'Doing well' to me isn't necessarily about how we compare to other countries, but how we do compared to the worst case scenario that could have occurred in the UK from the moment the pandemic hit.
I do think a lot of our deaths were essentially 'baked in' from the moment the pandemic started and are down to long term chronic issues that by the pandemic started we couldn't reverse, we could only minimise.
The idea that the UK could ever have had less deaths than Germany given the number of Intensive Care beds, and crucially the staff for them, we had before the pandemic seems a crazy notion.
The idea that we could have less deaths than places in Europe which didn't have such extremes of poverty also seems a crazy idea. We know poverty is linked directly to life expectancy and poorer health.
It was about keeping our inevitable excess deaths down. And that includes going forward over the next 5 to 10 years via indirect health issues too. The UK's position means we have to seriously factor in how another lockdown might impact health outcomes related to poverty and other health issues every bit as much as related directly to covid itself.
If we have managed to stop another lockdown thats a massive thing. Its not one thats easily measurable nor quantifiable so people tend to dismiss it and do the rather more simplistic thing of comparing us to our nearest neighbours.
We have definitely prevented a lot of deaths from covid that would have occurred if we hadn't had lockdowns and vaccinations. Thats our success. Again something thats difficult to quantify. Instead we frame ourselves as failing because we've had more than elsewhere rather than based on the metrics of what our worse case scenario was likely to be based on our socio-economic demographics versus the metrics of another country's unique and different socio-economic demographics. It might well show some surprisingly things.
The pandemic isn't over. If Europe is still to go into another wave with the German health minister warning about 'we will all either be vaccinated, recovered or dead' in the context of delta and low vaccine uptake you need to see that as an admission that Germany is at risk of having a really big problem including deaths. Deaths that in the uk in comparible socio-economic lines have already happened.
As its been said and ignored from the beginning, you can't really judge overall how anyone has done until a few years down the line. It might well yet prove to be the case that places who had higher cases for earlier variants have better outcomes for the unvacinated than the unvaccinated who get Delta - thus your vaccination rates and acquired immunity later in the pandemic become more crucial in terms of life expectacy. Or to put it another way; if the first wave mainly only killed the most vulnerable but Delta is capable of killing a lot more younger people then it has a different impact on life expectancy. 10 people aged 80 who would ordinarily die at age 84 lose 40 years of life between them. 1 person who dies at age 40 and 9 people who die at age 80 would ordinarily die at age 84 loses 56 years of life. (This isn't being ageist in terms of saying 80 year old people are worth less than a 40 year old - its pointing out that when we measure the effectiveness of health interventions we have to consider it from a number of perspectives and how it is measured and how that impacts society as a whole. Which deaths are ultimately more preventable is a key question).

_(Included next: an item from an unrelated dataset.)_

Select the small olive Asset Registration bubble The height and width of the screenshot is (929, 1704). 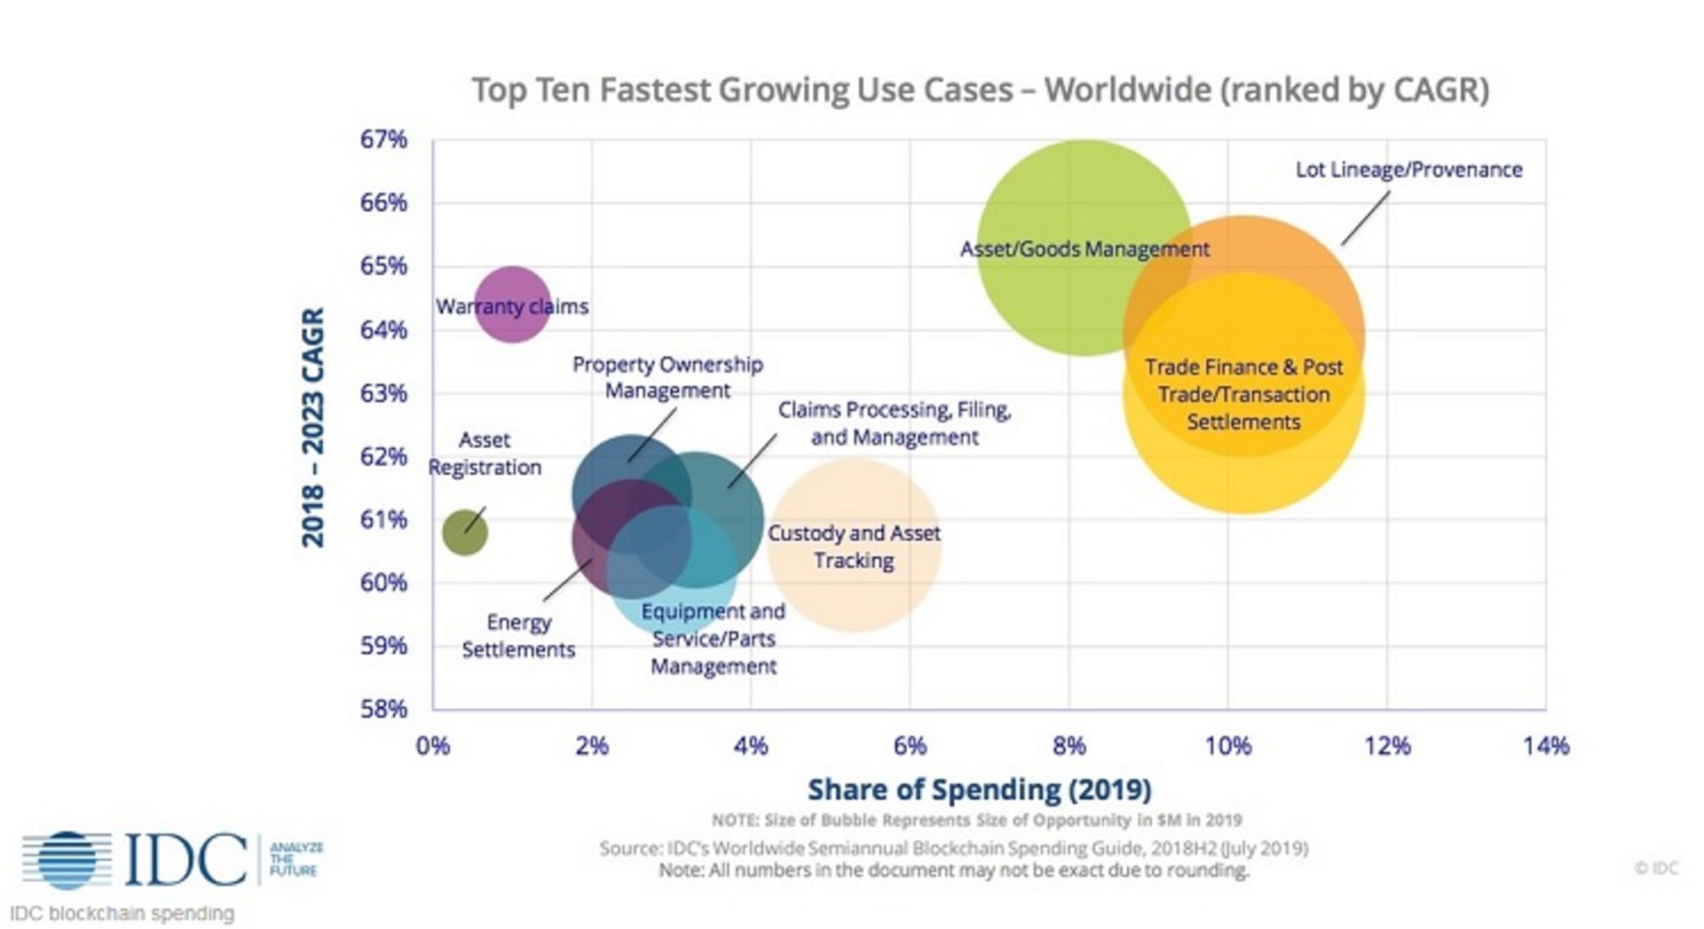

It is very conceiveable that what we may see when we can look back properly in retrospect is that country x has excess deaths which are much higher in the elderly but country y has much higher levels of excess deaths in younger people purely because of when they got hit hard by covid and what their vaccination rates were. In theory deaths in older elderly and more vulnerable populations are harder to prevent than deaths of younger and healthier people especially if they occur after vaccines have become available.

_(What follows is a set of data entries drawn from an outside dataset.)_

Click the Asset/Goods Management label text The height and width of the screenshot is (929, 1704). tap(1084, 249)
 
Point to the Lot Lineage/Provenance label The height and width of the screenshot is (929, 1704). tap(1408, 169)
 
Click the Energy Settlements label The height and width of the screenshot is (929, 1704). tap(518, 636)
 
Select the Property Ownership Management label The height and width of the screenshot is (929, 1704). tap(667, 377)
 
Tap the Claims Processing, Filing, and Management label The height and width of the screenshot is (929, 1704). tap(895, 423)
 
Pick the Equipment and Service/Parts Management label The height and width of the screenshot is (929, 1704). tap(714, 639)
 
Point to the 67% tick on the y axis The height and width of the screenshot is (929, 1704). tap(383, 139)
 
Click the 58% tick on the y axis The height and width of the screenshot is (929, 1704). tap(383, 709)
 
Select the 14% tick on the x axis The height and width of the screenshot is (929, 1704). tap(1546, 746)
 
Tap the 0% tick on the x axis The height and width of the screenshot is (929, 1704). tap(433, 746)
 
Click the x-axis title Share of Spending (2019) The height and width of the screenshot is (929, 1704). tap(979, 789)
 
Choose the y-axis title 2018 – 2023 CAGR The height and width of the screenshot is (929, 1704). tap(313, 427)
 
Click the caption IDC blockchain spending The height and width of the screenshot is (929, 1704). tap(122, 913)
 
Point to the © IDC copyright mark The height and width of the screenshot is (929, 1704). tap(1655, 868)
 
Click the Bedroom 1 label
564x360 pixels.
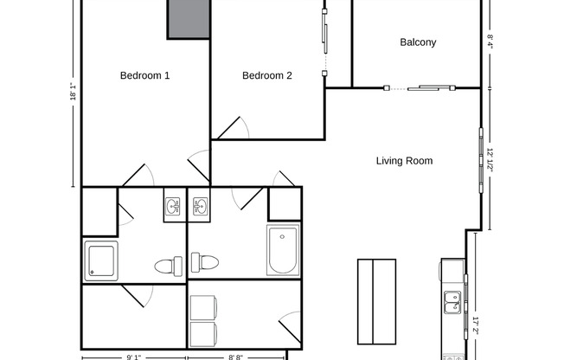click(x=144, y=76)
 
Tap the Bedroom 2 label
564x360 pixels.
click(x=266, y=76)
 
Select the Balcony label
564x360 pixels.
click(x=418, y=42)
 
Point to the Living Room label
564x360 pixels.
click(x=404, y=161)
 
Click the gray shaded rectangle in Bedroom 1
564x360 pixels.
click(x=189, y=19)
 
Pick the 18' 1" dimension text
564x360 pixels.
click(x=73, y=93)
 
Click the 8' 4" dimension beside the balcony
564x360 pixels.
click(x=490, y=41)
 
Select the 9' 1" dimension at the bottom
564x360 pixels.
click(x=134, y=356)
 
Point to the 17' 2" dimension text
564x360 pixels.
click(x=476, y=326)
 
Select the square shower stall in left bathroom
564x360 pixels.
click(x=101, y=260)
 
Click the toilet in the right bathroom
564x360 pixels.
click(x=204, y=261)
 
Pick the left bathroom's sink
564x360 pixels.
click(x=173, y=207)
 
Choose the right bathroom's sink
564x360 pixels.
click(x=201, y=207)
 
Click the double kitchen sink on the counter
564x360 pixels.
click(x=452, y=302)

I think we could have done a lot better. I also think we have done well in a lot of respects given the hand we started playing with which gave us less options and choices and less chance of 'winning' to begin with.
I think to say we haven't done well does a massive disservice to NHS and care home staff who have worked tireless and without them putting in all those extra unsung hours we would have done a lot worse. We have done well be of things like training investment and staffing and logistics which do to a degree go back to government level whether we want to admit this or not. We do have skills and experience that other countries don't for one reason or another and that equally shouldnt be over looked.
We've performed well on the research and development side of things both in terms of vaccinations and drugs but also other best practice treatments which arent as glamorous or headline attracting. Given our bed levels a lot more people should have died than have.